林紫芙林有才是小说《穿越古代,神医娘子闷声发大财》的角色人物,是由作者空庭晚写的一款古代言情类小说。目前小说已完结,以下是小说《穿越古代,神医娘子闷声发大财》的章节内容
深秋是永宁村最美的时候,远处的山上枫叶红了,站在村里放眼望去火红的一片美得醉人。
村东头一处破烂院子里,破旧的房门上挂着一条红绸带,门上歪歪扭扭的贴着一张喜字,本应该是热闹的婚事,在这院落里面却显得很苍凉。
一位约莫四十来岁,长得微胖的妇人手里拿着一根扁担,有些害怕的看着倒在地上一动不动的少女,在妇人的身边还站着一位四十来岁长得精瘦的男人。
妇人害怕的看着男人道:“有才怎么办?这小丫头片子莫不是被我打死了吧。”
林有才厌恶的对着地上“呸”了一声,道:“真是晦气,周家的轿子马上就要来了,死了正好跟周家公子一起下葬。”
林紫芙头疼得像要爆炸,浑身像是散架了一般,耳边传来的说话声有些莫名其妙。
“好疼。
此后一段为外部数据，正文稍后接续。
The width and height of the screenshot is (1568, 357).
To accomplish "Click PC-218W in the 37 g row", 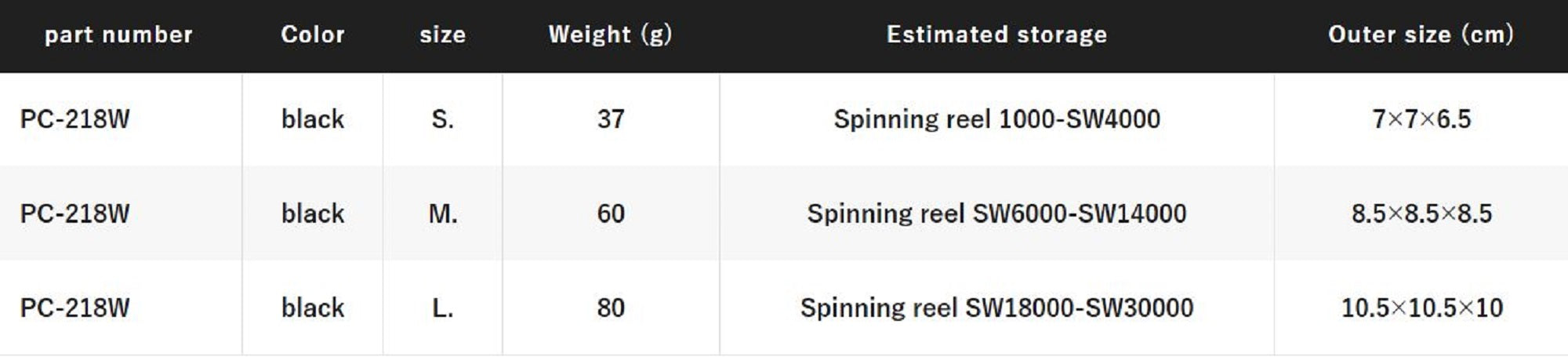I will 75,119.
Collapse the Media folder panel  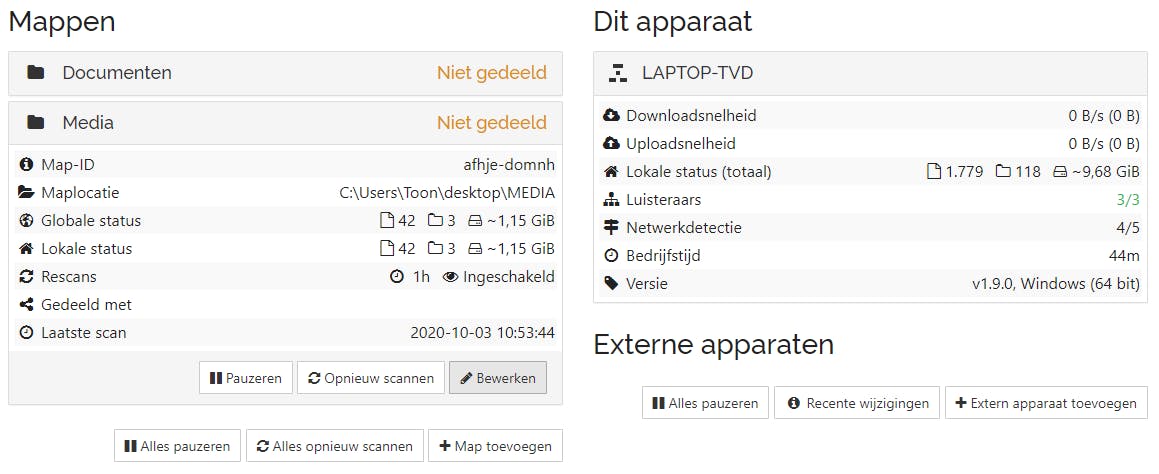(x=285, y=123)
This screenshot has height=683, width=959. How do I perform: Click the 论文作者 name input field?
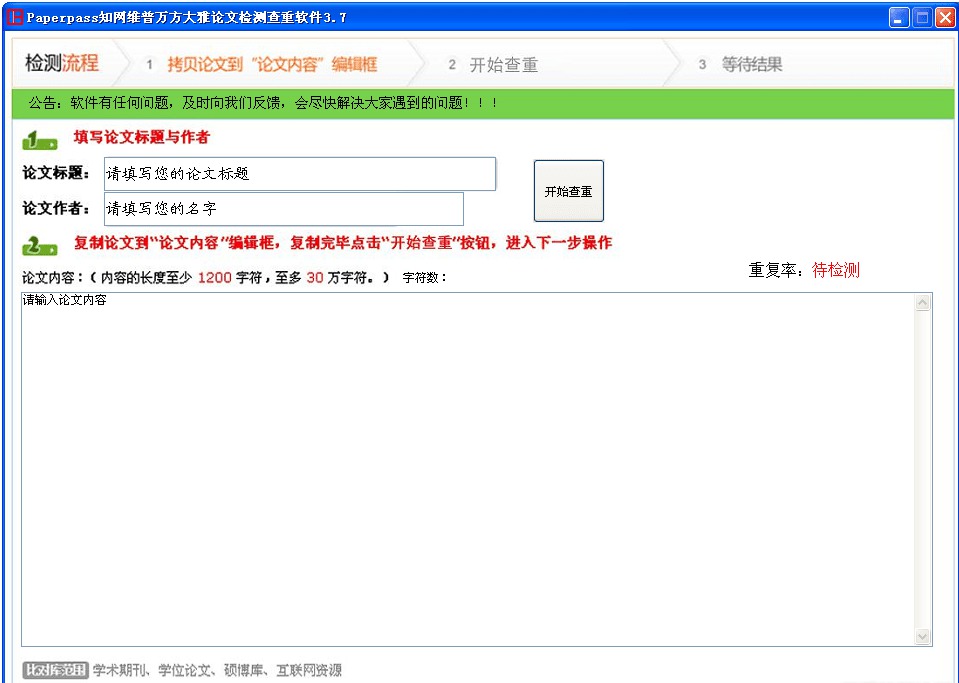tap(284, 209)
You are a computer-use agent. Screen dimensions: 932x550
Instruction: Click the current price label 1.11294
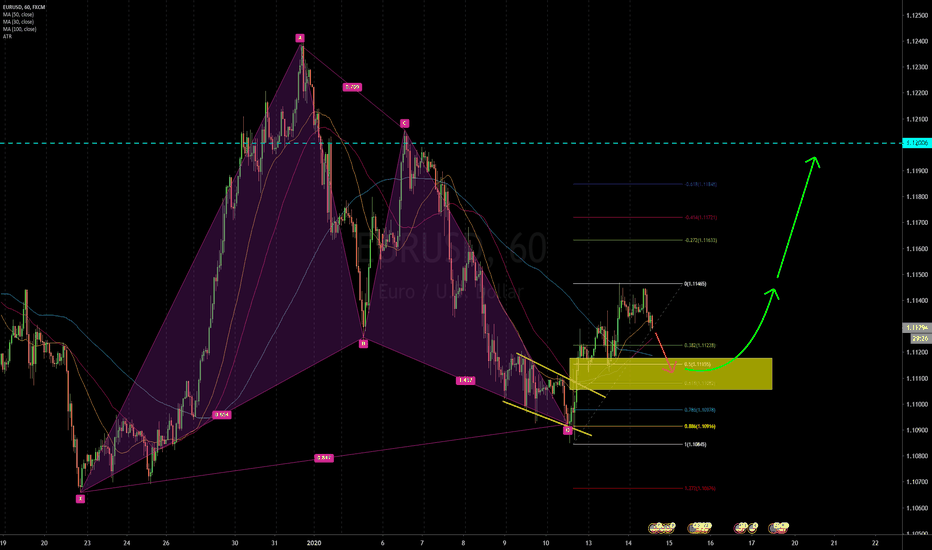click(916, 327)
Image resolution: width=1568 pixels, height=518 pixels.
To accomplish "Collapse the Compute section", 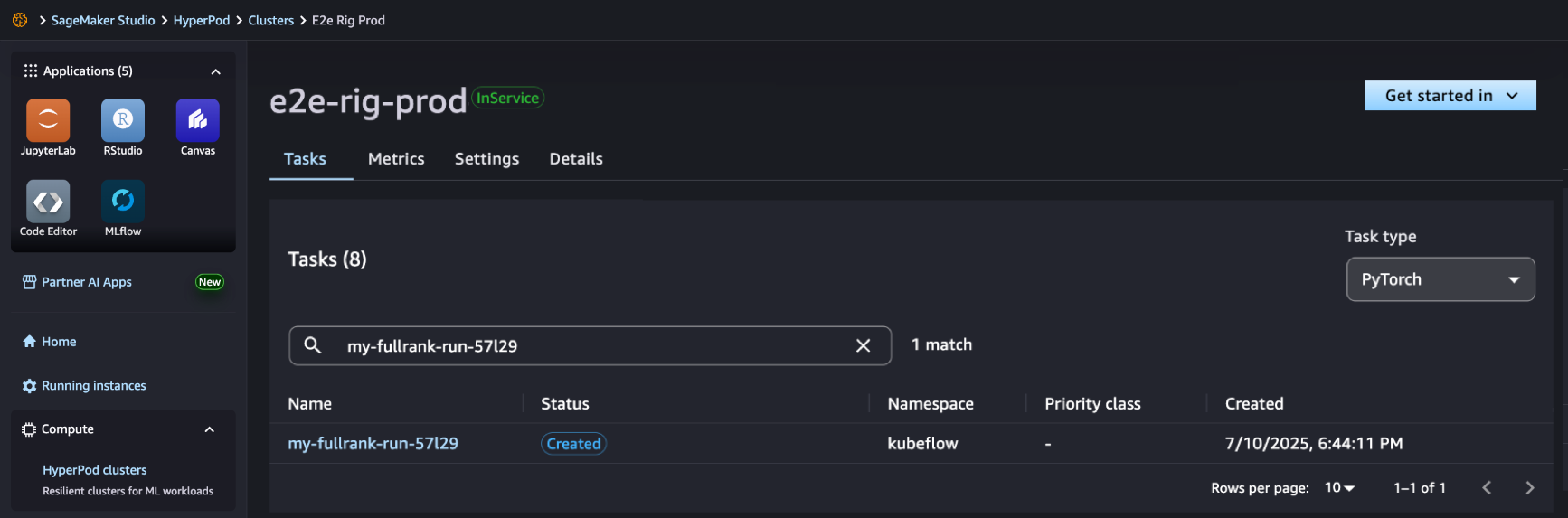I will pyautogui.click(x=209, y=429).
”忍不住呻吟了一声,突然一些不属于她的记忆瞬间填满了脑袋,整理好思绪也弄清楚了目前的状况,她穿越了,大武朝一个历史上没有的朝代,从来没想过,只有在小说和电视剧里面才出现的情节让她给遇到了。
这具身体的主人名字和她的名字居然一模一样,冥冥之中也算是缘分吧,只是这身世太苦了吧,三岁死了娘,八岁的时候死了爹,后来跟了大伯林有才却一直被虐待,才十三岁就被林有才卖给周家配冥婚。
而这周家是本县的大户人家,家里良田千顷,城里还有商铺无数,这么好的条件想要娶妻,怎么也得是跟周家门当户对的大小姐,但一切都有意外,周家的大公子周明齐死了,听说是在押送货物的时候遇到了泥石流,一大队人马全部遇难,周明齐的尸体都没找到。
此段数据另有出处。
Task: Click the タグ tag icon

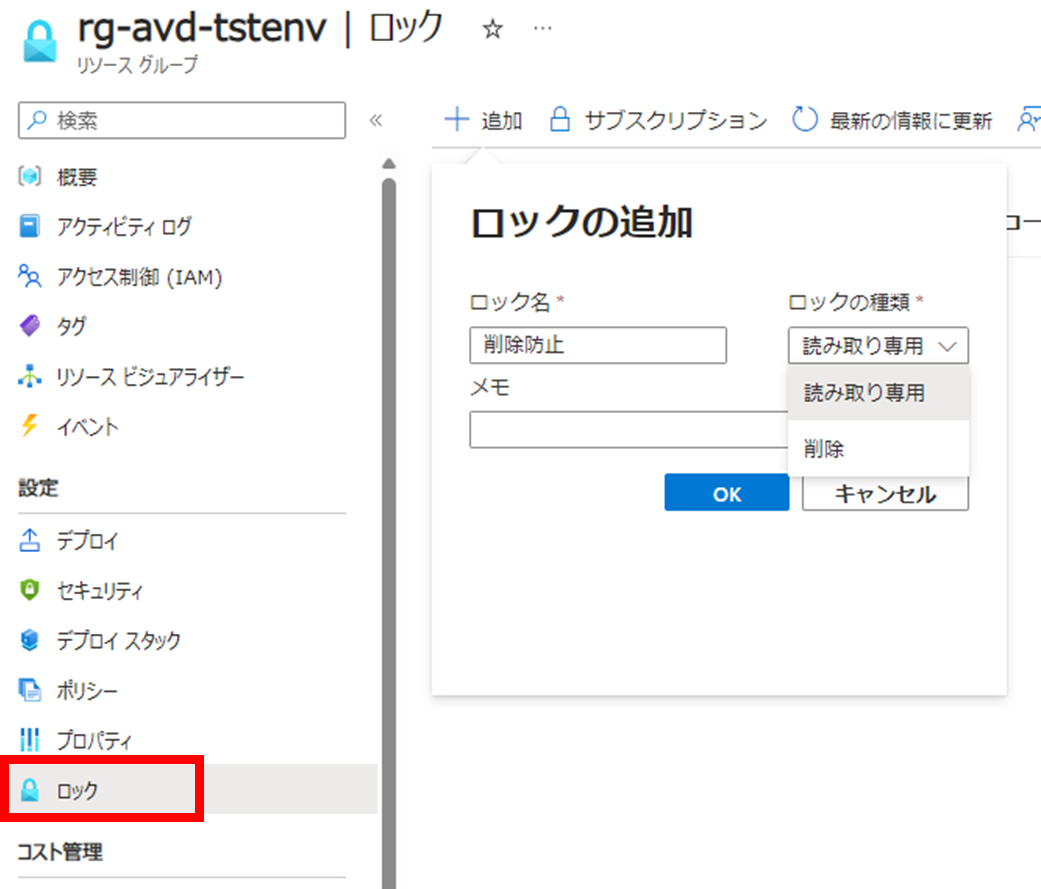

原本跟周明齐定亲的那户人家立刻悔婚,周明齐的娘亲周夫人害怕儿子一个人去下面孤独,决定给儿子娶个媳妇,于是请算命先生一算跟周明齐八字相合的必须要阴年阴月阴时出生的女子。
林有才不知道从什么地方听到了这个消息,顿时想到了林紫芙。
配阴婚本要死去的人,但算命先生却说活着的姑娘也可以,等到死了之后一同埋葬即可,于是林有才要了五两银子,直接把林紫芙卖给了周家。
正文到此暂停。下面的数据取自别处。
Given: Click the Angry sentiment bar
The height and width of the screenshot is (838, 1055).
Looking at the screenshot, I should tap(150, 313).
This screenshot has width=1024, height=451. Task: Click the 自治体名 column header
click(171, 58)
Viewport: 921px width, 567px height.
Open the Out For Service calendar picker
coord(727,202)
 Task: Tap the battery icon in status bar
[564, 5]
知道要嫁给一个死人,林紫芙当然不愿意,跟李秀娘撕扯之下,被李秀娘拿着扁担一扁担敲在了头上,于是原主死了,而她则糊里糊涂的穿越来了。
林紫芙睁开眼捂着发疼的后脑勺站起来,怒视李秀娘和林有才:“若是我死了做鬼也不会放过你们。”
她很气,这世上怎么有这么坏的人,原主本就可怜了,身为亲人的林有才一家这么多年没给多少关爱不说,平日里不是打就是骂,如今害了人性命却说出那般轻巧的话来。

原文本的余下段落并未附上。